4Richard Lawrence (1801-1861)
Richard Lawrence blazed his own trail as the first person to attempt to kill a U.S. President while being crazier than a bag of agitated cobras injected with some sort of... crazy serum. For cobras.
In his youth Richard lived a quiet life as a painter. Then he quit his job, donned a fancy cape, grew a mustache and told everyone who would listen that he was King Richard the Third of England.
"Hey, guys, I'm King now, okay?"
When folks started to question why a long-deceased British ruler was huffing paint on American soil, Richard gave a simple and logical explanation: the American Government owed him a vast fortune that he couldn't claim the throne without. He hadn't received the fortune because of, you guessed it, President Andrew Jackson. Oh, and he believed that Jackson killed his father in 1832 (truly an impressive feat when you consider Lawrence's father had never been to America and actually died in 1823).
That's right, a man so sinister that he could kill through space and time needed to be stopped, and ol' King Richard had the gumption to do it.
When Jackson attended a funeral in 1835 Lawrence followed, hoping to kill him and presumably tug his mustache and disappear in a cloud of smoke. He approached Jackson from behind, drew a pistol and fired into his back at near point blank range. The gun misfired.
Naturally, being an undead British king warrants carrying two pistols. He quickly drew and fired his second weapon. Same result. By this point others in attendance caught wind of our caped-crusader and wrestled him to the ground. President Jackson served up some justice with his hickory cane before actual legal justice was served. Lawrence was found not guilty by reason of insanity and spent the rest of his life in a mental institution.
What Went Wrong:
Lawrence's pistols are believed to have misfired due to high humidity and thus he was thwarted by bad weather. Either this means he brought extra-shitty pistols, or wars back then had to be postponed every time it rained.
On top of that, Jackson was an avid duelist so it can be assumed that he had long conquered his fear of guns, bullets and people firing guns loaded with bullets in his general direction. This is not the type of man you try to assassinate on impulse. Not unless you like the feeling of a hickory cane on your ass.

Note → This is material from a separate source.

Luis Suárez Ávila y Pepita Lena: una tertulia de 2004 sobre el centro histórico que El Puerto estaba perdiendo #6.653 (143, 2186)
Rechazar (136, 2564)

3John Hinckley Jr. (1955-)
You know that friend who's just really, really into some actress? That weird guy who spends hours in Blockbuster, gently caressing a copy of Speed 2: Cruise Control just to feel closer to Sandra Bullock? Well here's a tip: don't let that guy buy a gun.
That brings us to John Hinckley, Jr., a failed songwriter who must have had a lot of down time because, according to trusted historian Dr. Wik E. Pedia, Hinkley saw the movie Taxi Driver at least fifteen times. The family friendly story of vigilante justice apparently captivated him because of Jodi Foster's role as a 12 year-old prostitute.
When Hinckley learned that Foster was enrolled at Yale in 1980 he moved to Connecticut and enrolled in a writing class there. After numerous attempts to charm her by talking about how he fell in love with her portrayal of a child prostitute, he decided he would have to try something else.
"Yikes. You look so much less 12-years-old in person."
Proving that he totally understands women, Hinkley decided that the best way to impress Foster was by murdering the leader of the free world. It was between that and flowers.
Hinckley first sought to assassinate Jimmy Carter, but got arrested on a firearms charge before he had the chance. Obviously a man of persistence, he waited until March of 1981 and decided to try Ronald Reagan.
Reagan, having just given a speech at the Washington Hilton Hotel in D.C., was returning to his limo when he was greeted by a crowd of public admirers and news cameras (that captured the event in its entirety). At the time he had a whopping 73% approval rating, so it probably came as a shock to him when some dude drew a pistol and fired six rounds in his direction.
What Went Wrong:
In the three seconds it took Hinckley to fire six shots he hit four people, Reagan included. It wasn't a direct hit, however; the bullet ricocheted off the open limo door and grazed the President's side. At the end of the ordeal Hinckley had a kill-to-hit ratio of 1 to 5, but only if you count breaking a window as a kill. No, Hinckley hadn't practiced with the weapon before the event.
What's more embarrassing, however, is that the rounds he used were "Devastators," which were supposed to explode on impact. Of the six bullets not one of them detonated, despite each one striking something. So Hinckley was probably eligible for some kind of refund.
Everyone injured by the attack survived and Hinckley was committed to a mental institution. Jodie Foster became a lesbian, though far be it from us to suggest that she did so mainly in an attempt to avoid the gender that thought six explosive bullets would be a good way to win her heart.